VLAN Trunking Port on a 5500 - CAM Address 0100c0cccccc - DOS attack

colleen-smith · ‎01-27-2003

Last week I had a DOS attack (not Slammer) on the inside of the network. The MAC address of the source was the ISL trunking port default address listed above. I have multiple non-native VLANS on the 5500 (four). These VLANs have servers connected to them. I have a few other switches, 2900s that connect to the 5500 on native VLAN 1. We first suspected that a user on one the 2900s was the culprit, and got all the them to close all applications, stay on network, and i was going to disable the ports they come in on, one at a time. The DOS attack stopped before they were all out. QUESTION - do all the devices on the VLANs on the 5500 (not vlan 1) use the ISL trunking port, or only the devices that "connect" with VLAN 1. At this point I still don't know the source of the DOS attack .

lgijssel · ‎01-28-2003

The ISL trunk "extends" a vlan beyond a local switch. Traffic for a vlan is forwarded through the ISL trunk to all other switches with ports in that vlan.

The source adress that you specified is a multicast adress and the vendor-code is Cisco. I would say that this is probably not the source of the DOS attack.

colleen-smith · ‎01-28-2003

I was told by Cisco TAC that this address is the default Cisco address for the ISL trunking port.
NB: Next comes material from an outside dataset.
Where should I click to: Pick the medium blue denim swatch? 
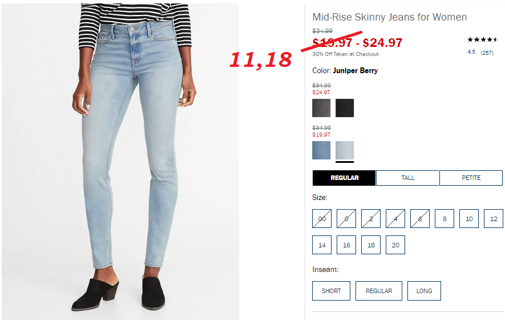(321, 150)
So, if that is correct, the question is: Is the ISL trunking port on the 5500 used by the different Vlans on this switch, or only on Different Vlans on another switch?

Erick Bergquist · ‎01-28-2003

01-00-0c-cc-cc-cc-cd is cisco shared spanning tree (SSTP) MAC

This is for other VLANs other then VLAN 1. Cisco uses different spanning tree groups for each VLAN on the switch and over a trunk link the other VLANs will use this MAC.

There could have been a spanning tree reconvergence occuring at the time when you saw these messages.

Erick